● ЧТО НУЖНО СДЕЛАТЬ: Между какими языками, согласно фрагменту о выпускном годе в гимназии, надо было выбирать?

-------- ТЕКСТОВЫЙ ФРАГМЕНТ --------

Товарищи-эстонцы не могли понять такой раздумчивой терпимости с моей стороны. Сами принадлежа к народу-разночинцу, они реагировали на поступок Виленского, как на поступок равного среди равных - и не находили ему извинения. А меня точил червяк "без вины виноватости" перед лицом представителя этого единственного в своем роде народа - народа скитальца, народа-странника, сироты, лишенного родины, бездомного, бесприютного, всюду третируемого, как отверженный парий.

Потом, вскоре, с обеих сторон все было понято, все сгладилось, все бесследно стерлось. Наше объяснение и самый инцидент были как будто вешней грозой, только омывшей наши отношения, освежившей их атмосферу, сообщившей им особую свежесть и чистоту. Должно быть, надо было, чтобы в наши отношения, дотоле безоблачные, хоть раз вонзился ядовитый шип подозрения, чтобы на этом искусе их прочность и задушевность явилась, не как что-то случайное, но как испытанное и несомненное.

Выпускной год приходил к концу. Беззубая старушка-гимназия лениво пережевывала свою казенную жвачку. Кажется, единственным живым оазисом были уроки немецкого языка, как необязательного предмета (надо было выбирать между немецким и французским). Это был обломок старой, нерусифицированной школы. На уроках немецкого языка читалось о развитии германской литературы, о немецком Белинском - о Лессинге... Тут еще веяло духом старой, большой, европейской культуры, тут еще звучало ее отдаленное, тихо замолкавшее эхо.

{89} А на развалинах ее копошились казенные обрусители ...

Здесь было бы несправедливо не упомянуть об одной трагикомической фигуре - нашем законоучителе. То был живой контраст саратовскому фанатику казенного православия. Тот - изможденный, суровый, пытавшийся кое в чем подражать вошедшему тогда в моду о. Иоанну Кронштадскому. Этот - еще молодой, скромный, даже робкий, с неопределенными чертами лица с жиденькими волосами, худенький и невзрачный, тихонький, но затронутый "новыми веяниями" в церкви, ученик известного о. Голубинского.

-------- ДАННЫЕ ДЛЯ АНАЛИЗА --------

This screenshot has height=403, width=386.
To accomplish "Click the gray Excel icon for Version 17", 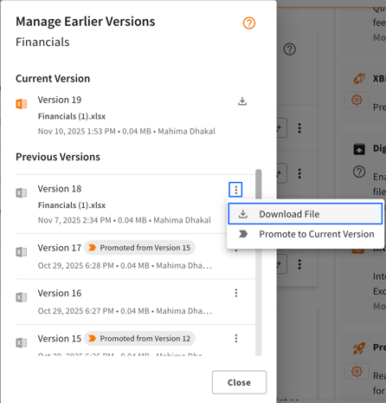I will coord(22,252).
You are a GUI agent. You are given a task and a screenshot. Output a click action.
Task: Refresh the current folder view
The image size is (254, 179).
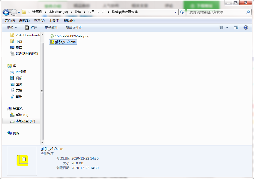click(182, 12)
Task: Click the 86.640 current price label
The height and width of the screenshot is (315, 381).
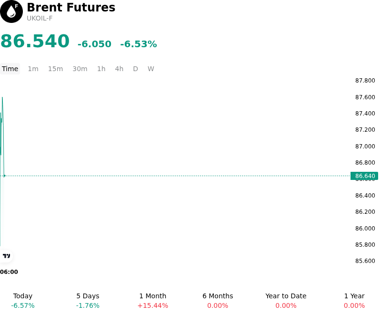Action: point(364,176)
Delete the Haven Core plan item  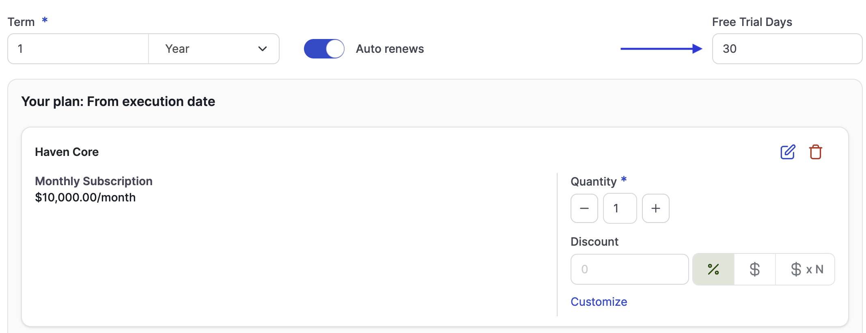pos(815,152)
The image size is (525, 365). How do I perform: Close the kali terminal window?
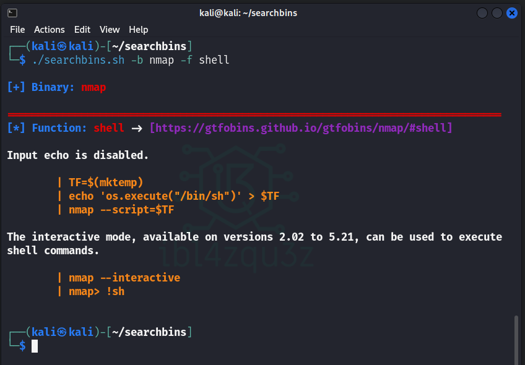tap(512, 12)
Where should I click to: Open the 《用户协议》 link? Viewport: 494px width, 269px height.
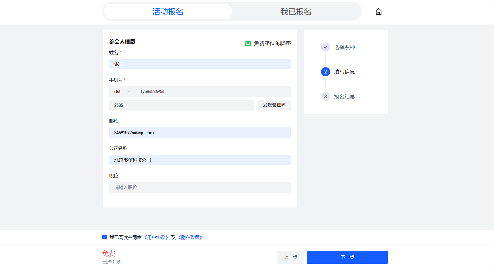156,237
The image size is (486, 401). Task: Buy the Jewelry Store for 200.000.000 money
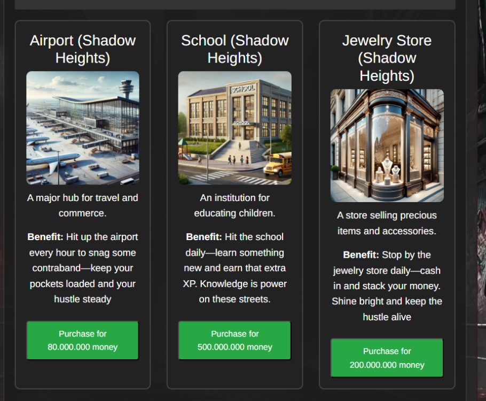pos(387,358)
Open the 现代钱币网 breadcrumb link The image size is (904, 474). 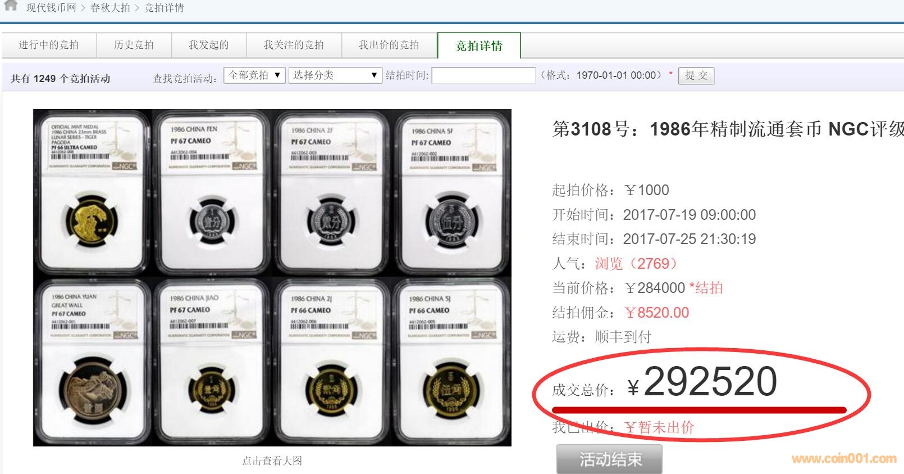click(x=51, y=8)
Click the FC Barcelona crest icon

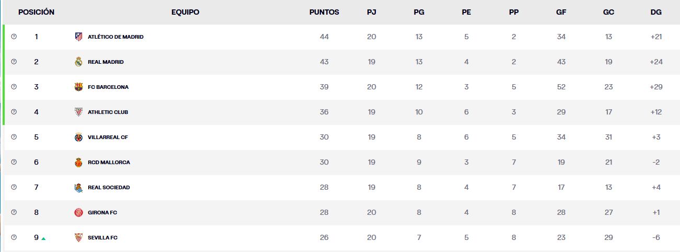coord(78,87)
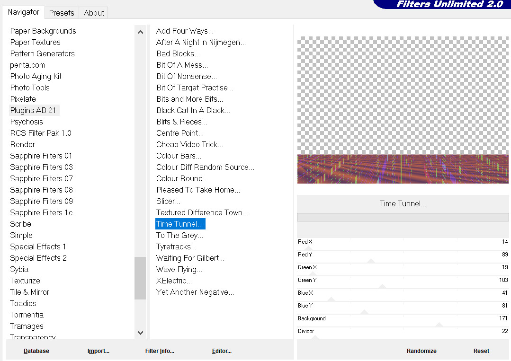Click the Import... button
Screen dimensions: 511x361
[99, 351]
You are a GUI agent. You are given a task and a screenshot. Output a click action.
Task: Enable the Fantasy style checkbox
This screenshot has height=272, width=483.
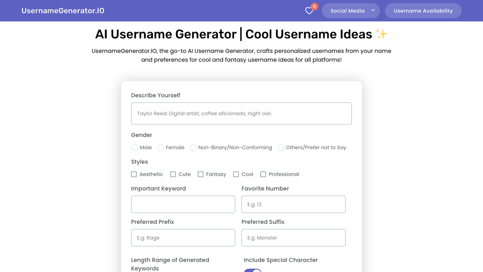click(x=200, y=174)

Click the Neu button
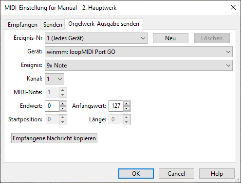point(170,38)
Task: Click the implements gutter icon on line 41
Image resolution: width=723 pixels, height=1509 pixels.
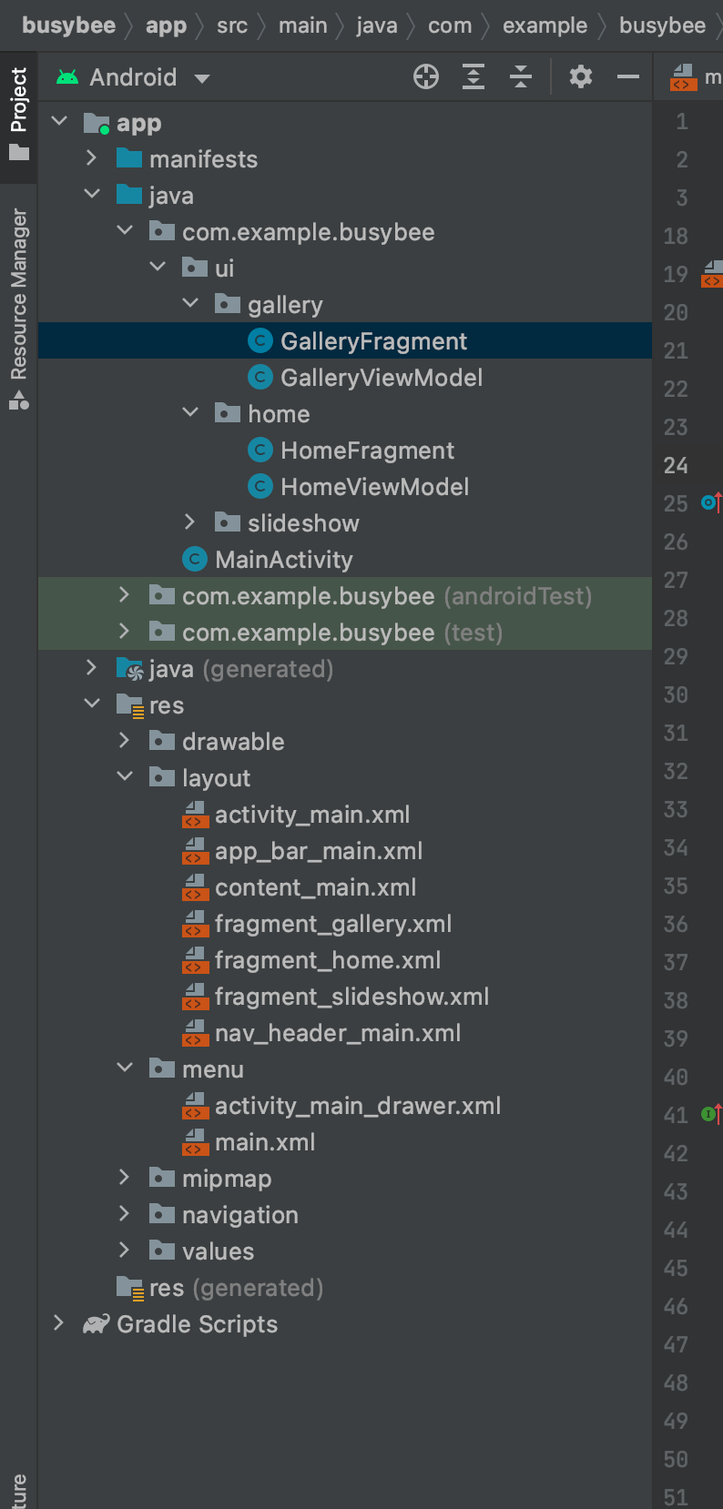Action: click(711, 1113)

--------

● РЕЗУЛЬТАТ ВЫПОЛНЕНИЯ: Между немецким и французским.